DEL BOSQUE’nin sahaya sürdüğü onbir, hangi taktiksel planın ürünüydü hiç anlayamadım.
Tümer Metin ve Sergen Yalçın ikilisi ile bir hücum mangası oluşturmak, hangi yaratıcı felsefenin girişimiydi hiç çözemedim.
Sol kanatı Juanfran’ın ağır adımlarına bırakmak, bu bölgeye ölü toprağı dökmekten öte ne olabilirdi?
Bir teknik adam, sahaya ancak böylesine yanlış bir kadro sürebilirdi...
Del Bosque bunu yaptı!
Bir teknik adam, oyunu ancak böylesine şaşkın bakışlarla seyredebilirdi...
Del Bosque bunu da becerdi!
Sevgili Del Bosque’nin, Parma’yı gerektiği gibi araştırdığına da inanmıyorum... Ya da çözemediğini düşünüyorum.
Bu kadro, Parma’nın çabuk ve yüksek temposuna dayanamazdı. Sahanın her noktasında uyguladığı baskıya karşılık veremezdi.
Parma, oyunun her dakikasında Beşiktaş’ı hatalara zorladı. Ve Beşiktaş’ın düz kadrosu ile istediği gibi oynadı.
* * *
İlk Parma golünde Beşiktaş savunması Gilardino’yu nasıl gözden kaçırdı gördünüz...
Fatih Sonkaya’nın ne kolay bir penaltıya neden olduğunu seyrettiniz...
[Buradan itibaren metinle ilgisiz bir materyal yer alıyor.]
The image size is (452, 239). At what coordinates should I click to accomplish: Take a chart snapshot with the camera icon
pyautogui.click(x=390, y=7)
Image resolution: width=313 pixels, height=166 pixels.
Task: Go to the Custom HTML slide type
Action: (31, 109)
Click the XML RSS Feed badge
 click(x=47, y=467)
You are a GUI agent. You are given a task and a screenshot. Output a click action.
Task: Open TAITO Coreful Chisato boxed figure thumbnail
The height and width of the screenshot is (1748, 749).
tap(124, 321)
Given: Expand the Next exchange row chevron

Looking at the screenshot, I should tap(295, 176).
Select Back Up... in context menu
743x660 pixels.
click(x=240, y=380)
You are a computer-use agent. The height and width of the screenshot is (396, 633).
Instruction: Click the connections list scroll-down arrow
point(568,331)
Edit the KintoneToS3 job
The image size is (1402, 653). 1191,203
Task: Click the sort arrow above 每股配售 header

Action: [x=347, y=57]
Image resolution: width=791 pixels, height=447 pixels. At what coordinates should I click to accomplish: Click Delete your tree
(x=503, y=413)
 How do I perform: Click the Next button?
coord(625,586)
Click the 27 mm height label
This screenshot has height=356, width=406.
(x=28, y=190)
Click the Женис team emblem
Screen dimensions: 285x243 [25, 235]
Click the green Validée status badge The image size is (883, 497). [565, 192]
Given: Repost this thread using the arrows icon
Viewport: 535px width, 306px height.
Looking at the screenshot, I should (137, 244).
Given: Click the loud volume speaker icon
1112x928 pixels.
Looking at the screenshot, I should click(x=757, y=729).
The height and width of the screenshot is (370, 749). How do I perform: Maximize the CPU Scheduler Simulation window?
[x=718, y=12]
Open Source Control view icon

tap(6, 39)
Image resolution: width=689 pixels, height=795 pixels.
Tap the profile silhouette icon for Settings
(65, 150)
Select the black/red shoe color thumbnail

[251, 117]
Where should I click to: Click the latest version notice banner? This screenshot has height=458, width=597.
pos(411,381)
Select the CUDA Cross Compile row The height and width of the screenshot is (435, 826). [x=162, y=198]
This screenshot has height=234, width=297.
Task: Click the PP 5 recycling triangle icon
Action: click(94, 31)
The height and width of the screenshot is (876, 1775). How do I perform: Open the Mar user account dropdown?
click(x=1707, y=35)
İkinci Parma golünde, Beşiktaş savunma ailesinin şaşkınlığına hep birlikte kızdınız.
Ve Parma’nın son golünde, Degano’nun hiç bir müdahale ile karşılaşmadan topa ne de rahat vurduğunu üzülerek izlediniz...
Allah aşkına, Beşiktaş dakika dakika erirken ve son umudu UEFA’dan adım adım uzaklaşırken, sevgili Del Bosque nerelerdeydi?
Beşiktaş bu maçı, oyuna başlamadan kaybetmişti. Yanlış kadro, taktiksel hatalar ve birbirini kovalayan yanlışlar, Beşiktaş’ın bir üst tura çıkmasını engelledi.
* * *
Beşiktaş, bir beraberlikle turu kurtaramaz mıydı? Athletic Bilbao’nun Standart Liege’i yenmesi, Beşiktaş için beklenmedik bir şans değil miydi?
Elbette bulunmaz bir fırsattı. Bunu da beceremedi Del Bosque. Beşiktaş değil Del Bosque beceremedi.
Del Bosque’yi ne kadar seviyorsam, o denli kızıyorum...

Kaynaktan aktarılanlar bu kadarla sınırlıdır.